=== THE DATA ===

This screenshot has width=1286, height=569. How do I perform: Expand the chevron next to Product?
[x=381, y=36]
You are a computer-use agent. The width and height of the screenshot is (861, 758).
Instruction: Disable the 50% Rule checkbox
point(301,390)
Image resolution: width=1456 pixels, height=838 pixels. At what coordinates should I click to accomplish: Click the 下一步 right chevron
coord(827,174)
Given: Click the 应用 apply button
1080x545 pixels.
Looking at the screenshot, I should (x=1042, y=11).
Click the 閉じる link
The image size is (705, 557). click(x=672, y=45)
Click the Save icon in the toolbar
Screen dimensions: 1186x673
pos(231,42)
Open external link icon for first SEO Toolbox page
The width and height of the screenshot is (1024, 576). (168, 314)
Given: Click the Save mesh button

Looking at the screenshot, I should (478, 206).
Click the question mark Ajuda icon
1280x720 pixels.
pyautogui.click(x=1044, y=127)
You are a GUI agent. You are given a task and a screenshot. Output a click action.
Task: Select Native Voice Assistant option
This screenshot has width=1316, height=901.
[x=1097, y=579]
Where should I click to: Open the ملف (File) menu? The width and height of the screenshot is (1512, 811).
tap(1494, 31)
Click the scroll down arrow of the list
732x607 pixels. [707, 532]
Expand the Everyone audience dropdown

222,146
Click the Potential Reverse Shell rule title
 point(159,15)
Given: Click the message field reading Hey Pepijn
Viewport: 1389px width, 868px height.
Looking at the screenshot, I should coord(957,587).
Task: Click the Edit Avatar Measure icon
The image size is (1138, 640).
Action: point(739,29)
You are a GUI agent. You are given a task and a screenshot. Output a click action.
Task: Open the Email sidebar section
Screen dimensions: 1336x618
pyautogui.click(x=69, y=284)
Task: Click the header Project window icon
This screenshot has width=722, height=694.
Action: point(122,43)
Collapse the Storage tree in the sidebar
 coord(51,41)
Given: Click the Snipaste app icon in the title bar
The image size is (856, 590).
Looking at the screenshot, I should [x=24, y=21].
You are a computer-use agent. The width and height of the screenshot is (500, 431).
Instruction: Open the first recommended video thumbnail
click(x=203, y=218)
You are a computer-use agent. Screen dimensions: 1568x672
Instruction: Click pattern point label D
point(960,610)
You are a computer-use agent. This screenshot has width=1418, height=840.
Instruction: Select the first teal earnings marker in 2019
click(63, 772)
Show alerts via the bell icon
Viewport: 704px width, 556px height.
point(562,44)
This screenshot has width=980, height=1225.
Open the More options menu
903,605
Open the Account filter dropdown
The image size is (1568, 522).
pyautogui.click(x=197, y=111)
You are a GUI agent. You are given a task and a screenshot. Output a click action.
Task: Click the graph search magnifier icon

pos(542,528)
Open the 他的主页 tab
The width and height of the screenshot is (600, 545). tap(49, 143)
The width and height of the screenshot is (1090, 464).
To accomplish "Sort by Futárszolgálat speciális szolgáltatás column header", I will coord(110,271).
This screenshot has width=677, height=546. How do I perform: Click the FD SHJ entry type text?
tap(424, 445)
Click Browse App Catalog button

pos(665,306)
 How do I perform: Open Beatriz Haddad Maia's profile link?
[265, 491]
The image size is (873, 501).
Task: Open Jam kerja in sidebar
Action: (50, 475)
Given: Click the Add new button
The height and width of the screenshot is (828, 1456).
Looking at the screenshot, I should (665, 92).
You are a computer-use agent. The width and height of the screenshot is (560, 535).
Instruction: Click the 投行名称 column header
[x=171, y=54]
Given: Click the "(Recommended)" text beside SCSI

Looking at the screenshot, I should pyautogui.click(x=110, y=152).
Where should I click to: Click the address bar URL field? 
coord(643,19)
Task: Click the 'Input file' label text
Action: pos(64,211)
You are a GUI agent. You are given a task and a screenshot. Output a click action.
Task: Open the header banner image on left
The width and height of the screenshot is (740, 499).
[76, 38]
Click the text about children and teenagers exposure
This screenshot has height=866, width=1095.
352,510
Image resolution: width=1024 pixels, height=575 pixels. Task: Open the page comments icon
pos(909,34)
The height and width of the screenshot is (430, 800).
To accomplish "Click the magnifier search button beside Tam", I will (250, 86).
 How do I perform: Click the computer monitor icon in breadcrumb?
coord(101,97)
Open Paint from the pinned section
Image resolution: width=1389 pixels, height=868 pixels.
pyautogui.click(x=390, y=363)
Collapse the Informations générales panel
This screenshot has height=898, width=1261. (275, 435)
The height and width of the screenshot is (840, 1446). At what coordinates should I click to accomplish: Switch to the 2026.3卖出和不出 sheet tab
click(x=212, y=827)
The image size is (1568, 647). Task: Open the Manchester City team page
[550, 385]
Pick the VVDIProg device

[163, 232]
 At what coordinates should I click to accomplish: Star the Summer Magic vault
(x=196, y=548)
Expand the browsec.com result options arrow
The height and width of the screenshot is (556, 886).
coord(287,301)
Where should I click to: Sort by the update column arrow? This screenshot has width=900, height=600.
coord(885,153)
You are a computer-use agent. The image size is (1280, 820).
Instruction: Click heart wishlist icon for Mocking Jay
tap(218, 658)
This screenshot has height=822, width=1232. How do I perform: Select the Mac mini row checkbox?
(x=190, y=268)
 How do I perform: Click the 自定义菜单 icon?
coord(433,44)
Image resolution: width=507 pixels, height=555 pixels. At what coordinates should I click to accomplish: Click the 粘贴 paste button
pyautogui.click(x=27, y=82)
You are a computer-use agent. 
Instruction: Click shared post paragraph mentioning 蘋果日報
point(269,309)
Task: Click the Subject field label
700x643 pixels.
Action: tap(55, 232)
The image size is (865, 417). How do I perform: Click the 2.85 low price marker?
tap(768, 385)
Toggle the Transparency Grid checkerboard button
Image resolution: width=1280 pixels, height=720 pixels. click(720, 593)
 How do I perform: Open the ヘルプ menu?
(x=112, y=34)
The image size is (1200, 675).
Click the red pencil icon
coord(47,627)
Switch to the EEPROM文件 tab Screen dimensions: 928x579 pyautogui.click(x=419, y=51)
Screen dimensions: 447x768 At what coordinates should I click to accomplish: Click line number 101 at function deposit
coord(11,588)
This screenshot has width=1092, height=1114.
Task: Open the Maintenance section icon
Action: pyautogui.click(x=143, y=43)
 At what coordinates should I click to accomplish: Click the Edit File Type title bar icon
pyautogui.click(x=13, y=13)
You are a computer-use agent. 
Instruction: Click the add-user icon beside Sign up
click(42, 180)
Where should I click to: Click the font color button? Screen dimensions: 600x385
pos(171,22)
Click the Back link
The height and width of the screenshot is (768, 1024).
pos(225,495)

===

▶ [TASK DETAILS]
Line by line, please reproduce the records exactly.

▶ [PROBLEM SOLUTION]
This screenshot has width=1286, height=569. How do I perform: Expand the chevron next to Product?
[x=381, y=36]
You are a computer-use agent. The width and height of the screenshot is (861, 758).
Instruction: Disable the 50% Rule checkbox
point(301,390)
Image resolution: width=1456 pixels, height=838 pixels. At what coordinates should I click to accomplish: Click the 下一步 right chevron
coord(827,174)
Given: Click the 应用 apply button
1080x545 pixels.
Looking at the screenshot, I should (x=1042, y=11).
Click the 閉じる link
The image size is (705, 557). click(x=672, y=45)
Click the Save icon in the toolbar
Screen dimensions: 1186x673
pos(231,42)
Open external link icon for first SEO Toolbox page
The width and height of the screenshot is (1024, 576). (168, 314)
Given: Click the Save mesh button

Looking at the screenshot, I should (478, 206).
Click the question mark Ajuda icon
1280x720 pixels.
pyautogui.click(x=1044, y=127)
You are a GUI agent. You are given a task and a screenshot. Output a click action.
Task: Select Native Voice Assistant option
This screenshot has width=1316, height=901.
[x=1097, y=579]
Where should I click to: Open the ملف (File) menu? The width and height of the screenshot is (1512, 811).
tap(1494, 31)
Click the scroll down arrow of the list
732x607 pixels. [707, 532]
Expand the Everyone audience dropdown

222,146
Click the Potential Reverse Shell rule title
 point(159,15)
Given: Click the message field reading Hey Pepijn
Viewport: 1389px width, 868px height.
Looking at the screenshot, I should coord(957,587).
Task: Click the Edit Avatar Measure icon
The image size is (1138, 640).
Action: point(739,29)
You are a GUI agent. You are given a task and a screenshot. Output a click action.
Task: Open the Email sidebar section
Screen dimensions: 1336x618
pyautogui.click(x=69, y=284)
Task: Click the header Project window icon
This screenshot has width=722, height=694.
Action: point(122,43)
Collapse the Storage tree in the sidebar
 coord(51,41)
Given: Click the Snipaste app icon in the title bar
The image size is (856, 590).
Looking at the screenshot, I should [x=24, y=21].
You are a computer-use agent. The width and height of the screenshot is (500, 431).
Instruction: Open the first recommended video thumbnail
click(x=203, y=218)
You are a computer-use agent. Screen dimensions: 1568x672
Instruction: Click pattern point label D
point(960,610)
You are a computer-use agent. This screenshot has width=1418, height=840.
Instruction: Select the first teal earnings marker in 2019
click(63, 772)
Show alerts via the bell icon
Viewport: 704px width, 556px height.
point(562,44)
This screenshot has width=980, height=1225.
Open the More options menu
903,605
Open the Account filter dropdown
The image size is (1568, 522).
pyautogui.click(x=197, y=111)
You are a GUI agent. You are given a task and a screenshot. Output a click action.
Task: Click the graph search magnifier icon

pos(542,528)
Open the 他的主页 tab
The width and height of the screenshot is (600, 545). tap(49, 143)
The width and height of the screenshot is (1090, 464).
To accomplish "Sort by Futárszolgálat speciális szolgáltatás column header", I will coord(110,271).
This screenshot has width=677, height=546. How do I perform: Click the FD SHJ entry type text?
tap(424, 445)
Click Browse App Catalog button

pos(665,306)
 How do I perform: Open Beatriz Haddad Maia's profile link?
[265, 491]
The image size is (873, 501).
Task: Open Jam kerja in sidebar
Action: (50, 475)
Given: Click the Add new button
The height and width of the screenshot is (828, 1456).
Looking at the screenshot, I should (665, 92).
You are a computer-use agent. The width and height of the screenshot is (560, 535).
Instruction: Click the 投行名称 column header
[x=171, y=54]
Given: Click the "(Recommended)" text beside SCSI

Looking at the screenshot, I should pyautogui.click(x=110, y=152).
Where should I click to: Click the address bar URL field? 
coord(643,19)
Task: Click the 'Input file' label text
Action: pos(64,211)
You are a GUI agent. You are given a task and a screenshot. Output a click action.
Task: Open the header banner image on left
The width and height of the screenshot is (740, 499).
[76, 38]
Click the text about children and teenagers exposure
This screenshot has height=866, width=1095.
352,510
Image resolution: width=1024 pixels, height=575 pixels. Task: Open the page comments icon
pos(909,34)
The height and width of the screenshot is (430, 800).
To accomplish "Click the magnifier search button beside Tam", I will (250, 86).
 How do I perform: Click the computer monitor icon in breadcrumb?
coord(101,97)
Open Paint from the pinned section
Image resolution: width=1389 pixels, height=868 pixels.
pyautogui.click(x=390, y=363)
Collapse the Informations générales panel
This screenshot has height=898, width=1261. (275, 435)
The height and width of the screenshot is (840, 1446). At what coordinates should I click to accomplish: Switch to the 2026.3卖出和不出 sheet tab
click(x=212, y=827)
The image size is (1568, 647). Task: Open the Manchester City team page
[550, 385]
Pick the VVDIProg device

[163, 232]
 At what coordinates should I click to accomplish: Star the Summer Magic vault
(x=196, y=548)
Expand the browsec.com result options arrow
The height and width of the screenshot is (556, 886).
coord(287,301)
Where should I click to: Sort by the update column arrow? This screenshot has width=900, height=600.
coord(885,153)
You are a computer-use agent. The image size is (1280, 820).
Instruction: Click heart wishlist icon for Mocking Jay
tap(218, 658)
This screenshot has height=822, width=1232. How do I perform: Select the Mac mini row checkbox?
(x=190, y=268)
 How do I perform: Click the 自定义菜单 icon?
coord(433,44)
Image resolution: width=507 pixels, height=555 pixels. At what coordinates should I click to accomplish: Click the 粘贴 paste button
pyautogui.click(x=27, y=82)
You are a computer-use agent. 
Instruction: Click shared post paragraph mentioning 蘋果日報
point(269,309)
Task: Click the Subject field label
700x643 pixels.
Action: tap(55, 232)
The image size is (865, 417). How do I perform: Click the 2.85 low price marker?
tap(768, 385)
Toggle the Transparency Grid checkerboard button
Image resolution: width=1280 pixels, height=720 pixels. click(720, 593)
 How do I perform: Open the ヘルプ menu?
(x=112, y=34)
The image size is (1200, 675).
Click the red pencil icon
coord(47,627)
Switch to the EEPROM文件 tab Screen dimensions: 928x579 pyautogui.click(x=419, y=51)
Screen dimensions: 447x768 At what coordinates should I click to accomplish: Click line number 101 at function deposit
coord(11,588)
This screenshot has width=1092, height=1114.
Task: Open the Maintenance section icon
Action: pyautogui.click(x=143, y=43)
 At what coordinates should I click to accomplish: Click the Edit File Type title bar icon
pyautogui.click(x=13, y=13)
You are a computer-use agent. 
Instruction: Click the add-user icon beside Sign up
click(42, 180)
Where should I click to: Click the font color button? Screen dimensions: 600x385
pos(171,22)
Click the Back link
The height and width of the screenshot is (768, 1024).
pos(225,495)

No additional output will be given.